All that should be output is the block of lines below from the line with "Click the Customize button" to the line with "Given: Click the third rating star", both included, exactly as written.

++++ Material to process

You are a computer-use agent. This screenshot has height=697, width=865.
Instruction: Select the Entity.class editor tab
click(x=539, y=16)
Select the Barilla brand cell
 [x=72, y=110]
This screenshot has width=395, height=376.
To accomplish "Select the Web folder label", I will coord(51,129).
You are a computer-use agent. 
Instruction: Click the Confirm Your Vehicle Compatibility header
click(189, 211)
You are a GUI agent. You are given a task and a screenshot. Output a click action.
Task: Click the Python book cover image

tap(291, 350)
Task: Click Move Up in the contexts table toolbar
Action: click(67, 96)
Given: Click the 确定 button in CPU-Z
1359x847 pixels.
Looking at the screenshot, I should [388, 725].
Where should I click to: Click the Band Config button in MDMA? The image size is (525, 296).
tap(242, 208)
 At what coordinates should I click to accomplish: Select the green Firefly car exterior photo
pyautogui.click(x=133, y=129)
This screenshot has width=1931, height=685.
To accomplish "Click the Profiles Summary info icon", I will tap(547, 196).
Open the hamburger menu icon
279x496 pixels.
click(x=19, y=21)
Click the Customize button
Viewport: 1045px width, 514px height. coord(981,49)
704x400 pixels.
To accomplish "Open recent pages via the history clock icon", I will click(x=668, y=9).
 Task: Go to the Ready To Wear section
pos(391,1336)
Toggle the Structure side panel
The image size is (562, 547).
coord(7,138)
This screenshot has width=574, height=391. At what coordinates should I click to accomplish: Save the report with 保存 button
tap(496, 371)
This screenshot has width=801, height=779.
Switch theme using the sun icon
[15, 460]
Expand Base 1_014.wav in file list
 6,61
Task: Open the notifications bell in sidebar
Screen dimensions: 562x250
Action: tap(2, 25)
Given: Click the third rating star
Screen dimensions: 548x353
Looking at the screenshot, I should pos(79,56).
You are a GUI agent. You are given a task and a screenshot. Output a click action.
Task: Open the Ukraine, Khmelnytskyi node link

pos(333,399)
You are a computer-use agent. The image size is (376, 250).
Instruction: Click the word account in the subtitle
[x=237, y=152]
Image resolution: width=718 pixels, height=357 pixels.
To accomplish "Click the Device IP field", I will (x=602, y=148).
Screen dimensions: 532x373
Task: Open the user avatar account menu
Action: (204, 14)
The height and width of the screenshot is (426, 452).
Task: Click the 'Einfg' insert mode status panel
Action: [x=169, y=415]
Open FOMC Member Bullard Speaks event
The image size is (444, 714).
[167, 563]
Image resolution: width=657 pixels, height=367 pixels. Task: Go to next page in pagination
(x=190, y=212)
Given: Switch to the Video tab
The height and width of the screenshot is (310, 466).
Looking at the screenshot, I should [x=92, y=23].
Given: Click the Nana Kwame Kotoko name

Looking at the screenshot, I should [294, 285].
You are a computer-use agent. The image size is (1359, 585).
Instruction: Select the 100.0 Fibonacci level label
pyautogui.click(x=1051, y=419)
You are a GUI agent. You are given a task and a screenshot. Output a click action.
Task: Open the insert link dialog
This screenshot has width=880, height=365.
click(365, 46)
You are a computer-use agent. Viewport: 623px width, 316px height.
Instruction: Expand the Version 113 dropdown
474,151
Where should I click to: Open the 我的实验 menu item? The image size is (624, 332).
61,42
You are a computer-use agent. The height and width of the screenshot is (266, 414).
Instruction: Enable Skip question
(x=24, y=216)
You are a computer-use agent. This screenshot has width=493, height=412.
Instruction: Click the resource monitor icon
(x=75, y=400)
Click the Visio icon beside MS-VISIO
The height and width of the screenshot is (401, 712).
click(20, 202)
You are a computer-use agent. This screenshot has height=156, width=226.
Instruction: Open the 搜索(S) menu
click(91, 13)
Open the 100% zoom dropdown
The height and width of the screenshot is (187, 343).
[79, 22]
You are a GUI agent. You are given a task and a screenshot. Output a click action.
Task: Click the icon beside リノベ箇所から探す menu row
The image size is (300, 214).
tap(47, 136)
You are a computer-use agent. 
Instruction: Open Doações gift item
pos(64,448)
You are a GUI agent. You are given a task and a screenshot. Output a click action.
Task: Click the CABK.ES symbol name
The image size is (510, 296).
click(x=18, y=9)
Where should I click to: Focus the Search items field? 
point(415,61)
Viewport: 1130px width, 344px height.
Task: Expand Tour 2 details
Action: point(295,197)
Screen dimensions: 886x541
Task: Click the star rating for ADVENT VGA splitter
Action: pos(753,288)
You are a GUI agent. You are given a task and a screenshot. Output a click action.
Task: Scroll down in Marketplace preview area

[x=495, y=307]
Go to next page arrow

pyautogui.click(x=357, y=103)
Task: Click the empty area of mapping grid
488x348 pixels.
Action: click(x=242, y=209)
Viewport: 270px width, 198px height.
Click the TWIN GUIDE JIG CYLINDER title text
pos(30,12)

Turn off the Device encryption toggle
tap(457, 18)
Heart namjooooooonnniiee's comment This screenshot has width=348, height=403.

++++++++

Output for this task:
Click the Customize button
Viewport: 1045px width, 514px height. coord(981,49)
704x400 pixels.
To accomplish "Open recent pages via the history clock icon", I will click(x=668, y=9).
 Task: Go to the Ready To Wear section
pos(391,1336)
Toggle the Structure side panel
The image size is (562, 547).
coord(7,138)
This screenshot has width=574, height=391. At what coordinates should I click to accomplish: Save the report with 保存 button
tap(496, 371)
This screenshot has width=801, height=779.
Switch theme using the sun icon
[15, 460]
Expand Base 1_014.wav in file list
 6,61
Task: Open the notifications bell in sidebar
Screen dimensions: 562x250
Action: tap(2, 25)
Given: Click the third rating star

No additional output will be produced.